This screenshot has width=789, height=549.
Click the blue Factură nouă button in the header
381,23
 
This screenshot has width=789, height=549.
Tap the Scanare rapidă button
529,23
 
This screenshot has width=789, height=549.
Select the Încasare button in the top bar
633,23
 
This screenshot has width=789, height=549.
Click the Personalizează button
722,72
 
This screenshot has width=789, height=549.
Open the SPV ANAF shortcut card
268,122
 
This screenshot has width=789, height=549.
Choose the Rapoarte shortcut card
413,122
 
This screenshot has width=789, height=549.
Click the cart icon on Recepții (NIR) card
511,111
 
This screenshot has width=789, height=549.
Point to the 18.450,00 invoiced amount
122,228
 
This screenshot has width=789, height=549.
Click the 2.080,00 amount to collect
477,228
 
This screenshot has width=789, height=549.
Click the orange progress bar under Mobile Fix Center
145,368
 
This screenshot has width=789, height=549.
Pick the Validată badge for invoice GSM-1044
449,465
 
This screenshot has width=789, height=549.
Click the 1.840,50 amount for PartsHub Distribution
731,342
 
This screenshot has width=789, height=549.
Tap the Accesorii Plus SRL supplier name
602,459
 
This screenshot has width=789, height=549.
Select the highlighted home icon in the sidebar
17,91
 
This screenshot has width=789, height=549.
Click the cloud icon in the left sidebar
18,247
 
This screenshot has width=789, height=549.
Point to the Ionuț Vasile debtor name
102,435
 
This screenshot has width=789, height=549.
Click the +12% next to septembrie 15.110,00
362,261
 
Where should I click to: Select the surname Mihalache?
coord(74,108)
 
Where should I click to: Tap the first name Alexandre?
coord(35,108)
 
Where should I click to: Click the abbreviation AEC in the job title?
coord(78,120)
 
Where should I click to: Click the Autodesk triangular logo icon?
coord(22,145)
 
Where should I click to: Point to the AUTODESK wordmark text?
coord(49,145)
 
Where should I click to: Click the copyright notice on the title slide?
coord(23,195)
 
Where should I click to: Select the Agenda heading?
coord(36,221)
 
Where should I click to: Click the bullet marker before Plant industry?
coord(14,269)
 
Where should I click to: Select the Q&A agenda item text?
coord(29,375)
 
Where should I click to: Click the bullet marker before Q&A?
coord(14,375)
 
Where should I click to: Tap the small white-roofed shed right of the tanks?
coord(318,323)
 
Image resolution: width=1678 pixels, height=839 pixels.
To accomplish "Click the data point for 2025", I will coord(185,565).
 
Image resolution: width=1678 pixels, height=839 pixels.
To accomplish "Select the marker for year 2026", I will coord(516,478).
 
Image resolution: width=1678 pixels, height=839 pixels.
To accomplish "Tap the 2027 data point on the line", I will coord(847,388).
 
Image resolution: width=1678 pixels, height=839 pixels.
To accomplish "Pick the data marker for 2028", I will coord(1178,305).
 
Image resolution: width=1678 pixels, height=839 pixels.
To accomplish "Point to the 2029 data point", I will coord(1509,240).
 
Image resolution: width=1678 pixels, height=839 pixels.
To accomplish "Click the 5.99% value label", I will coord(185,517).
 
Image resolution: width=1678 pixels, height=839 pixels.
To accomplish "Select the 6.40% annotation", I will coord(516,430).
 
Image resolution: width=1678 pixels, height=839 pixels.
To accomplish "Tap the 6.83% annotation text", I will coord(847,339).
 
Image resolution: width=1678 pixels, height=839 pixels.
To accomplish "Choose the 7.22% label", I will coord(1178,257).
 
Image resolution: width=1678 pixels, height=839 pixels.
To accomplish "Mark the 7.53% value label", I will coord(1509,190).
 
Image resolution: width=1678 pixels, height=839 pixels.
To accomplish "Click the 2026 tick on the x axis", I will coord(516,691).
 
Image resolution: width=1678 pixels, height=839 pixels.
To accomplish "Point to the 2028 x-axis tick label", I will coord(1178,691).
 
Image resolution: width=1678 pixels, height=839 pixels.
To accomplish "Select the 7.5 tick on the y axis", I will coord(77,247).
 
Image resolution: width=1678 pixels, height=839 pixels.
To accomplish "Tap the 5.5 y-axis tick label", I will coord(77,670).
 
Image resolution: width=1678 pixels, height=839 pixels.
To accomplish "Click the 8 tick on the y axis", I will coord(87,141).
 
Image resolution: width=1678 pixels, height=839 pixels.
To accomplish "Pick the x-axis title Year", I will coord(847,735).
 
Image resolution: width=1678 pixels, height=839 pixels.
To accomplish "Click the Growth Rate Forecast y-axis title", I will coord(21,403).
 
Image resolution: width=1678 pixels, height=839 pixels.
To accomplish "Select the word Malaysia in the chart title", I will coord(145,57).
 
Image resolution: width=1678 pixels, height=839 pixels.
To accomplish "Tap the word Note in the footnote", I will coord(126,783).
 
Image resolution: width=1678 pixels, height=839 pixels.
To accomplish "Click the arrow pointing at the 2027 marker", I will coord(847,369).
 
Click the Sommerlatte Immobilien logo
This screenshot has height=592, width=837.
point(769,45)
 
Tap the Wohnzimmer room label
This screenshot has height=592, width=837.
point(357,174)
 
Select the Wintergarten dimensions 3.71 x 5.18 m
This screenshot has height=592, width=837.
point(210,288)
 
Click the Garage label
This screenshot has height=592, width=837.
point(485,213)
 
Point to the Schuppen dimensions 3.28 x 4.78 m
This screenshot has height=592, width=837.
☆ ☆ ☆ ☆ ☆ ☆ ☆
EXERCISE TASK:
Copy out all of the data above line for line, with no changes.

FULL OUTPUT:
This screenshot has width=789, height=549.
Click the blue Factură nouă button in the header
381,23
 
This screenshot has width=789, height=549.
Tap the Scanare rapidă button
529,23
 
This screenshot has width=789, height=549.
Select the Încasare button in the top bar
633,23
 
This screenshot has width=789, height=549.
Click the Personalizează button
722,72
 
This screenshot has width=789, height=549.
Open the SPV ANAF shortcut card
268,122
 
This screenshot has width=789, height=549.
Choose the Rapoarte shortcut card
413,122
 
This screenshot has width=789, height=549.
Click the cart icon on Recepții (NIR) card
511,111
 
This screenshot has width=789, height=549.
Point to the 18.450,00 invoiced amount
122,228
 
This screenshot has width=789, height=549.
Click the 2.080,00 amount to collect
477,228
 
This screenshot has width=789, height=549.
Click the orange progress bar under Mobile Fix Center
145,368
 
This screenshot has width=789, height=549.
Pick the Validată badge for invoice GSM-1044
449,465
 
This screenshot has width=789, height=549.
Click the 1.840,50 amount for PartsHub Distribution
731,342
 
This screenshot has width=789, height=549.
Tap the Accesorii Plus SRL supplier name
602,459
 
This screenshot has width=789, height=549.
Select the highlighted home icon in the sidebar
17,91
 
This screenshot has width=789, height=549.
Click the cloud icon in the left sidebar
18,247
 
This screenshot has width=789, height=549.
Point to the Ionuț Vasile debtor name
102,435
 
This screenshot has width=789, height=549.
Click the +12% next to septembrie 15.110,00
362,261
 
Where should I click to: Select the surname Mihalache?
coord(74,108)
 
Where should I click to: Tap the first name Alexandre?
coord(35,108)
 
Where should I click to: Click the abbreviation AEC in the job title?
coord(78,120)
 
Where should I click to: Click the Autodesk triangular logo icon?
coord(22,145)
 
Where should I click to: Point to the AUTODESK wordmark text?
coord(49,145)
 
Where should I click to: Click the copyright notice on the title slide?
coord(23,195)
 
Where should I click to: Select the Agenda heading?
coord(36,221)
 
Where should I click to: Click the bullet marker before Plant industry?
coord(14,269)
 
Where should I click to: Select the Q&A agenda item text?
coord(29,375)
 
Where should I click to: Click the bullet marker before Q&A?
coord(14,375)
 
Where should I click to: Tap the small white-roofed shed right of the tanks?
coord(318,323)
 
Image resolution: width=1678 pixels, height=839 pixels.
To accomplish "Click the data point for 2025", I will coord(185,565).
 
Image resolution: width=1678 pixels, height=839 pixels.
To accomplish "Select the marker for year 2026", I will coord(516,478).
 
Image resolution: width=1678 pixels, height=839 pixels.
To accomplish "Tap the 2027 data point on the line", I will coord(847,388).
 
Image resolution: width=1678 pixels, height=839 pixels.
To accomplish "Pick the data marker for 2028", I will coord(1178,305).
 
Image resolution: width=1678 pixels, height=839 pixels.
To accomplish "Point to the 2029 data point", I will coord(1509,240).
 
Image resolution: width=1678 pixels, height=839 pixels.
To accomplish "Click the 5.99% value label", I will coord(185,517).
 
Image resolution: width=1678 pixels, height=839 pixels.
To accomplish "Select the 6.40% annotation", I will coord(516,430).
 
Image resolution: width=1678 pixels, height=839 pixels.
To accomplish "Tap the 6.83% annotation text", I will coord(847,339).
 
Image resolution: width=1678 pixels, height=839 pixels.
To accomplish "Choose the 7.22% label", I will coord(1178,257).
 
Image resolution: width=1678 pixels, height=839 pixels.
To accomplish "Mark the 7.53% value label", I will coord(1509,190).
 
Image resolution: width=1678 pixels, height=839 pixels.
To accomplish "Click the 2026 tick on the x axis", I will coord(516,691).
 
Image resolution: width=1678 pixels, height=839 pixels.
To accomplish "Point to the 2028 x-axis tick label", I will coord(1178,691).
 
Image resolution: width=1678 pixels, height=839 pixels.
To accomplish "Select the 7.5 tick on the y axis", I will coord(77,247).
 
Image resolution: width=1678 pixels, height=839 pixels.
To accomplish "Tap the 5.5 y-axis tick label", I will coord(77,670).
 
Image resolution: width=1678 pixels, height=839 pixels.
To accomplish "Click the 8 tick on the y axis", I will coord(87,141).
 
Image resolution: width=1678 pixels, height=839 pixels.
To accomplish "Pick the x-axis title Year", I will coord(847,735).
 
Image resolution: width=1678 pixels, height=839 pixels.
To accomplish "Click the Growth Rate Forecast y-axis title", I will coord(21,403).
 
Image resolution: width=1678 pixels, height=839 pixels.
To accomplish "Select the word Malaysia in the chart title", I will coord(145,57).
 
Image resolution: width=1678 pixels, height=839 pixels.
To accomplish "Tap the word Note in the footnote", I will coord(126,783).
 
Image resolution: width=1678 pixels, height=839 pixels.
To accomplish "Click the arrow pointing at the 2027 marker", I will coord(847,369).
 
Click the Sommerlatte Immobilien logo
This screenshot has height=592, width=837.
point(769,45)
 
Tap the Wohnzimmer room label
This screenshot has height=592, width=837.
point(357,174)
 
Select the Wintergarten dimensions 3.71 x 5.18 m
This screenshot has height=592, width=837.
point(210,288)
 
Click the Garage label
This screenshot has height=592, width=837.
point(485,213)
 
Point to the Schuppen dimensions 3.28 x 4.78 m
This screenshot has height=592, width=837.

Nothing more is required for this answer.